Maybe that’s why, after all these years, I’ve eventually gravitated towards Eve Online.  The systems are archaic, the combat is dull, mining is worse than watching paint dry and quite frankly you can play the game using nothing but a set of spreadsheets.  Mechanically, I think Eve is terrible, cumbersome, and frequently counter-intuitive.  But the community is there.  I care if someone is on the same grid as myself.  I care if someone is in the same system or even if they just logged on.  I care because even that guy hanging outside a highsec station is fully capable of ruining or enriching my day, through a variety of means.  It doesn’t always happen, but the potential is still there.  And it’s still there in not just Eve, but virtually every MMO that was released before 2005.  Ultima, Ragnarok, Everquest, heck even Runescape. The classics.

Moreso than any other genre, the MMO was built around social interaction, yet year after year the genre moves further and further away from encouraging it.  The most extreme example is The Old Republic, with their fully fleshed out singleplayer story, and that game imploded in record time.  It could be argued that World of Warcraft truly started declining after Cataclysm…which so happened to implement singleplayer, phased, and isolated storylines in every single leveling zone – that mass phasing completely mutilated the idea of random player encounters.  Even looking to the future, games like Wildstar have their crowning feature as content that is bound to the player, with incidental grouping.  Admittedly, spamming the hundredth WoW or RO clone wasn’t particularly good either, but this direction is not an MMO – it’s an always-online CORPG at best.
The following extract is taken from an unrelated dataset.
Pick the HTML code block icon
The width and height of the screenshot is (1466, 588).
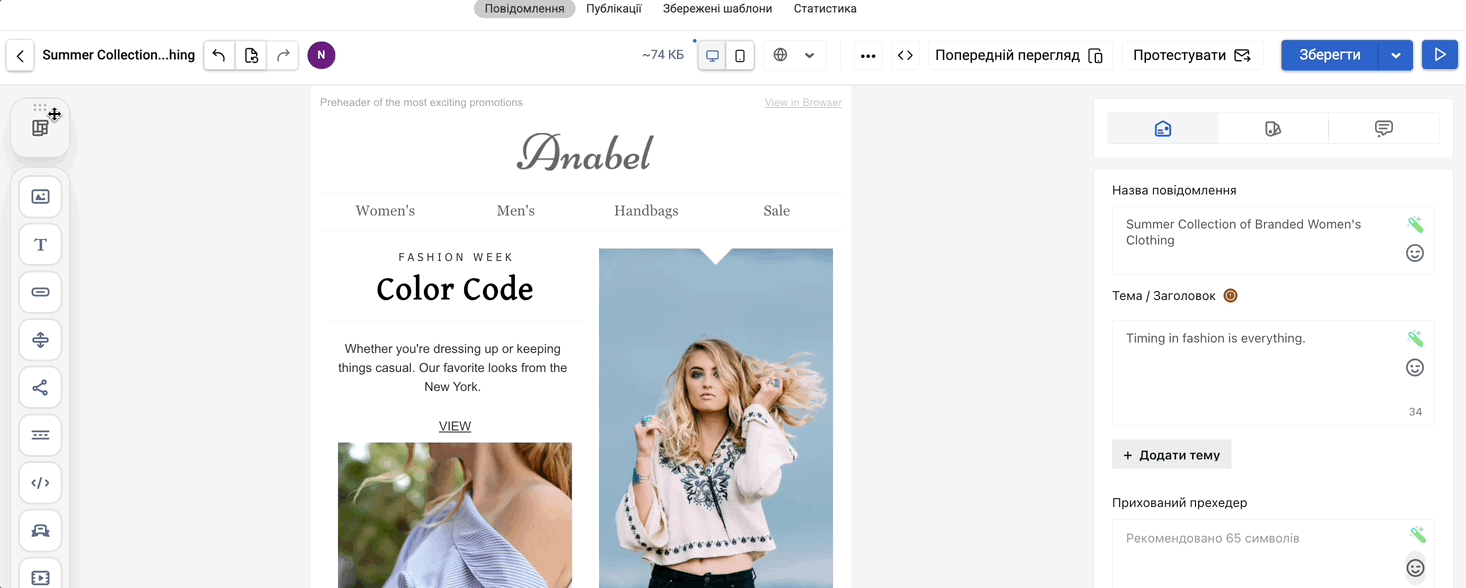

Can developers please cut the story crap and give us real, social content?  I’d even argue that the likes of Dungeons and Raids completely lost their social value as soon as Looking For Dungeon tools were implemented; I can recall several LFD runs where the group just barreled ahead, with no words spoken, targets marked, or even advice given.  Please, give me a reason to walk into the world and actually do stuff WITH people.  Standing next to them while smacking the same enemy isn’t enough.

I dunno, maybe Everquest Next won’t botch the idea.  We’ll have to see.